The Municipal Chief Health and Safety Inspector is not an art lover: call it a sixth sense, but I can tell these things.

And now there's another microphone: I've got my patter off pretty well, now and all the attention is making me a bit cocky.

"There is a fear that too many people will like my sculpture, as if, at some critical point of numbers, a seesaw is going to irrevocably tilt and slide us all into anarchy and Armageddon!"

"Er, thank you. And now it's back to the studio." Unfortunately, the chance of it being George Clooney or Johnny Depp back at the studio is pretty slim. If it were Johnny Depp behind the desk, I would get a fair hearing and, once his shift was finished, he’d be straight over in a taxi to crack open a flagon of rum with me and wave his cutlass menacingly at the traffic warden who has just stuck a parking ticket on my sculpture.
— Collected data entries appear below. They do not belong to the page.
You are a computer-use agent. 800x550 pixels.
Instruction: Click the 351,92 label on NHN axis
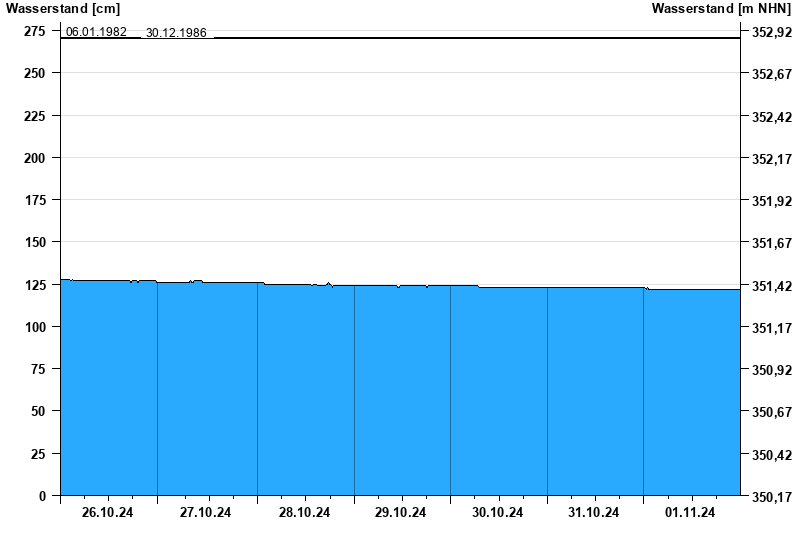(x=770, y=201)
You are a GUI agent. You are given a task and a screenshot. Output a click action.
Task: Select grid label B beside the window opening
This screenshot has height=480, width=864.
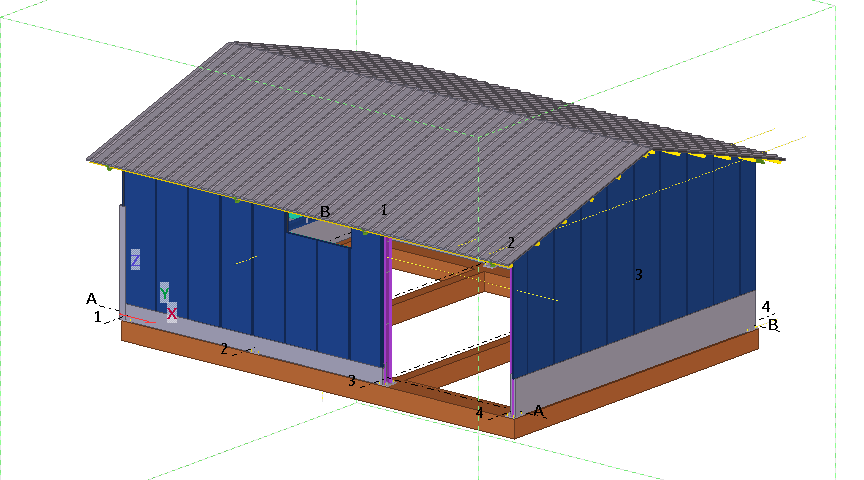[324, 212]

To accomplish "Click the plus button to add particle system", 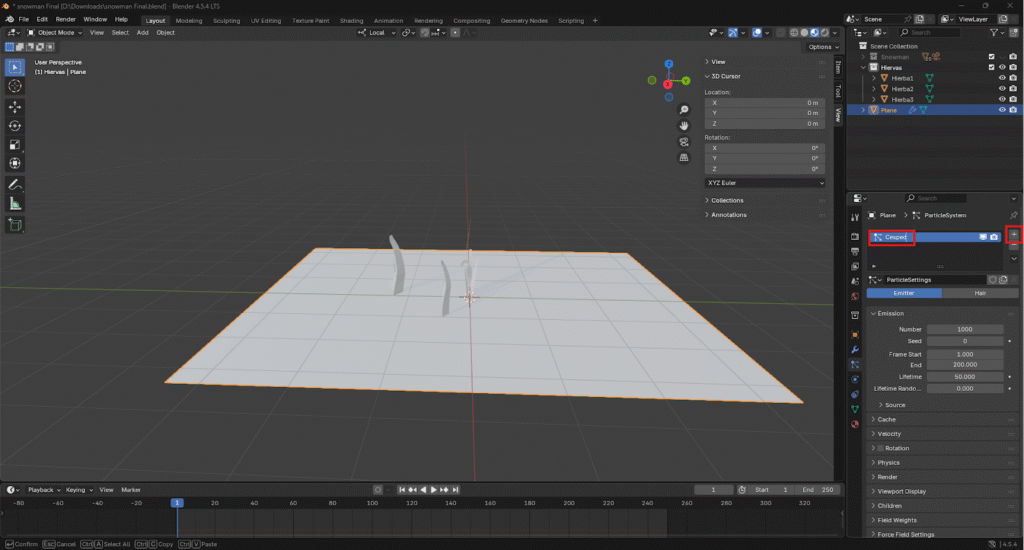I will click(x=1013, y=236).
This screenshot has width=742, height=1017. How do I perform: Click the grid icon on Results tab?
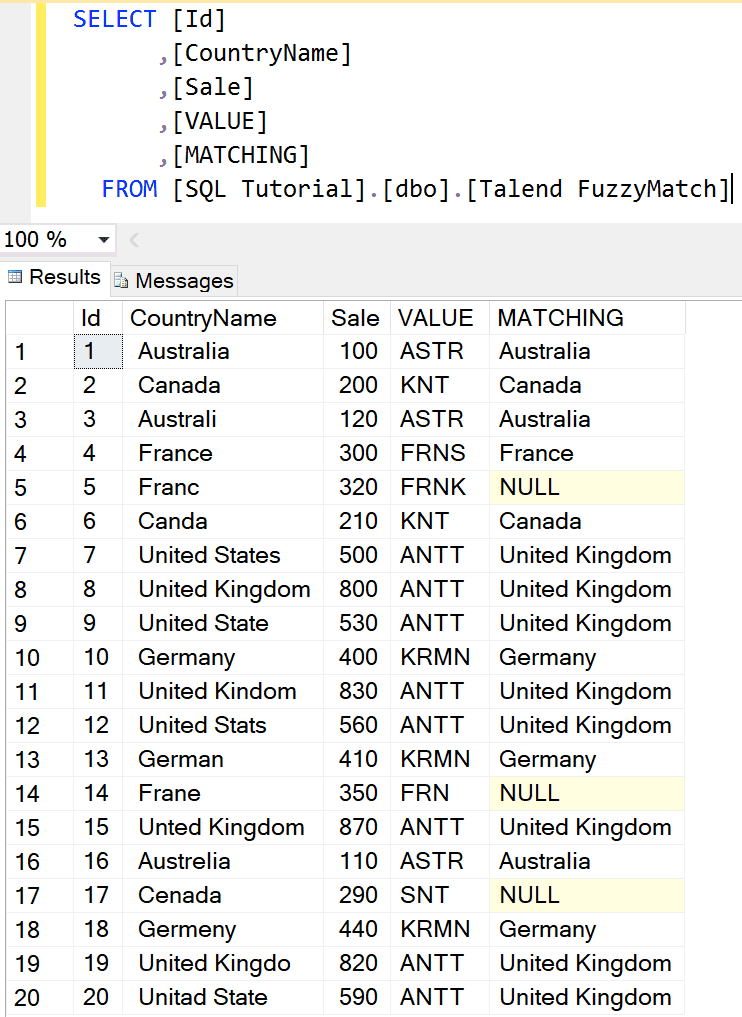(x=15, y=278)
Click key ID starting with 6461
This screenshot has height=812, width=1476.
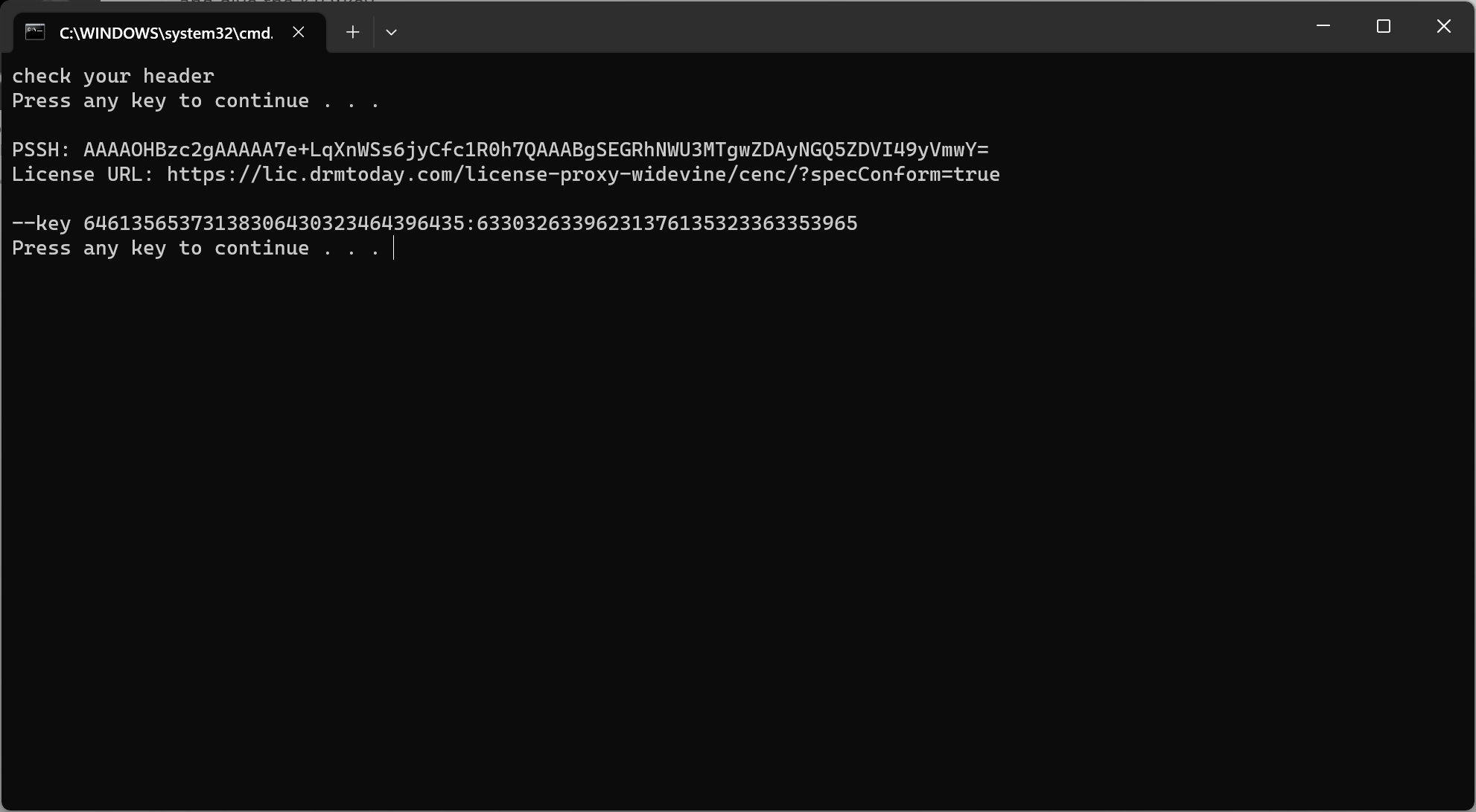click(x=274, y=223)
There are those who reckon I chose this time of year to get better publicity, that I have taken up residence to get in the papers. Actually, the main reason I am sat astride it is to make it more difficult to move it. And what does the Mayor get out of it? A new reputation for humanity and tolerance, perhaps? A chance, maybe, to appeal to the liberal, intellectual voters who have not found his policies very palatable.

But now I have been made an offer.

By a local crackpot smack-head.

And curiosity gets the better of me.

I am in a third story flat and sitting down to eat, wedged between a lady called Hettie and her quiet partner, a thin man with earnest eyes, randomly-shaved brown hair and a beard. Hettie, it transpires, is a botanist and her partner is an artist. If she thinks this commonality is going to open up a flood of conversation between her man and me, then she hasn't bargained for the fact that we are both shy and just sit there awkwardly while she scribbles on a pad and looks at me occasionally, wild-eyed and determined.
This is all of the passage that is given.